The USS OZBOURN (DD 846), former flagship of, Destroyer Division 92 and Destroyer Division 112 was a 710 class-long hull destroyer named in honor of Private Joseph William Ozbourn, USMCR who was posthumously awarded the Medal of Honor for gallantly giving his life to save others in the service of his country.

Private Ozbourn was a Browning automatic rifleman with the First Battalion, Twenty Third Regiment, Fourth Marine Division, during the invasion of Tinian Island in the Marianas group in 1944. On 30 July 1944 the Marines were faced with the task of clearing the remaining enemy troops from dugouts and pillboxes along a tree line. Private Ozbourn with two men on either side was advancing toward a dugout with an armed hand grenade. As he was about to throw the hand grenade a violent explosion from the entrance of the dugout severely wounded the four men and himself. Unable to throw the hand grenade into the dugout and with no place to hurl it without endangering the other men, he unhesitatingly grasped it close to his body and fell upon it, absorbing the full impact of the explosion but saving his comrades. It was this deep devotion to duty and courageous heroism that inspired the naming of destroyer number 846 the USS OZBOURN.

TThe Ozbourn was built at Bath, Maine by the Bath Iron Works and was launched on 22 December 1945 with Mrs. Joseph W. Ozbourn as the ships sponsor.

Commander Bernard A. Smith was the first to assume command of the new destroyer. In August 1946 he took the shipfrom Boston through the Panama Canal to her new home port of San Diego, California. On 6 January 1947 the OZBOURN departed from San Diego for her first tour of duty in the Far East. During this tour the OZBOURN was instrumental in saving a Chinese oil tanker that was in distress. By attaching a cable to the tanker, the OZBOURN towed it to Kiirun, Formosa. In May 1947 while en route to La Perouse Straits the OZBOURN again came to the aid of a distressed vessel. A merchant ship ran aground and later broke in half. The OZBOURN picked up the up the crew and transported them safely to Yokosuka, Japan.

The QZBOURN returned to San Diego in October 1947, and on 21 October Commander Smith was relieved as Commanding Officer by Commander Norman E. BLAISDELL.

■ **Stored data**
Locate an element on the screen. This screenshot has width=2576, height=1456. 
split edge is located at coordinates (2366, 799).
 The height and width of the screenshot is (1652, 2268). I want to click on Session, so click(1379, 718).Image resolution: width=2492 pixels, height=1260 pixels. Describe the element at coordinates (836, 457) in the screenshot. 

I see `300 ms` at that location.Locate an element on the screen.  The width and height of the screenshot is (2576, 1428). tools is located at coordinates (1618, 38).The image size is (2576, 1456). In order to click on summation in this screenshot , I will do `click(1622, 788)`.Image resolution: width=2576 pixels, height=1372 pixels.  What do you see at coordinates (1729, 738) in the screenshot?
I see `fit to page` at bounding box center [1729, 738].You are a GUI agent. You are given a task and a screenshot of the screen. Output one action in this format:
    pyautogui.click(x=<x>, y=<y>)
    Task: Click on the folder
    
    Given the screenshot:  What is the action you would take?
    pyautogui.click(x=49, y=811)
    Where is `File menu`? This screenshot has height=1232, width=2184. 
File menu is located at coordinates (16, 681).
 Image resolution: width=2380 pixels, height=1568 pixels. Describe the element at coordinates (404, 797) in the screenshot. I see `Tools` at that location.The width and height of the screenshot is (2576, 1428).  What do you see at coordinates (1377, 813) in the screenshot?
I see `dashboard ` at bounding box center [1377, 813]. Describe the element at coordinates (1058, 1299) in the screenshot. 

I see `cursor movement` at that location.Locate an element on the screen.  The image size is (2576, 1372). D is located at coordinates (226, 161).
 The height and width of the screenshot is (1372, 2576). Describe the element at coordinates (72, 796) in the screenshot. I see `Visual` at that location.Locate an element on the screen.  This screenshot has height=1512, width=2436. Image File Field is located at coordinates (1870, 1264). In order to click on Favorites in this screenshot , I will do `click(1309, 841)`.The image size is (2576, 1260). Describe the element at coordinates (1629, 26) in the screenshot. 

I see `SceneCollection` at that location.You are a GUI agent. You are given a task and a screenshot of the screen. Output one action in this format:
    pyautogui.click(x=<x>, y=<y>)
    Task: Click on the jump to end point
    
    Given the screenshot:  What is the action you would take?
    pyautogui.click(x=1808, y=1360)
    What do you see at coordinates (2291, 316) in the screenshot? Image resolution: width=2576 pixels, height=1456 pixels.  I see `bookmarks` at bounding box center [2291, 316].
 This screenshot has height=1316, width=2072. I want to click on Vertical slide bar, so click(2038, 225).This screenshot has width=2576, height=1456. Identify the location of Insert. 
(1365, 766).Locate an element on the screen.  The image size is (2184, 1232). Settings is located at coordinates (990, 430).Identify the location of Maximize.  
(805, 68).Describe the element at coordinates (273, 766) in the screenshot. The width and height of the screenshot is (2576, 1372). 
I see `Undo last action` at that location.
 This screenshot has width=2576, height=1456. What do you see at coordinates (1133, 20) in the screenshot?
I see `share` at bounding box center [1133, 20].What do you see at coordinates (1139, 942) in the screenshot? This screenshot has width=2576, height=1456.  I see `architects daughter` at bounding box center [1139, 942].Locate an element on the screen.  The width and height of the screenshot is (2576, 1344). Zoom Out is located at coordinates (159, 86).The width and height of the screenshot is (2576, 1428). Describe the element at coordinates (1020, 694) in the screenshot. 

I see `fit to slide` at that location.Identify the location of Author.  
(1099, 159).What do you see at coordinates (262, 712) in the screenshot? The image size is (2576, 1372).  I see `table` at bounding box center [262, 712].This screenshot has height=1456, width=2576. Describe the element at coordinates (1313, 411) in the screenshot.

■ **WHAT NEEDS TO BE DONE**
In the passage about the USS Ozbourn, who was the first to assume command of the destroyer? The records have no connection to the passage about the USS Ozbourn.

■ **RESULT**
Commander Bernard A. Smith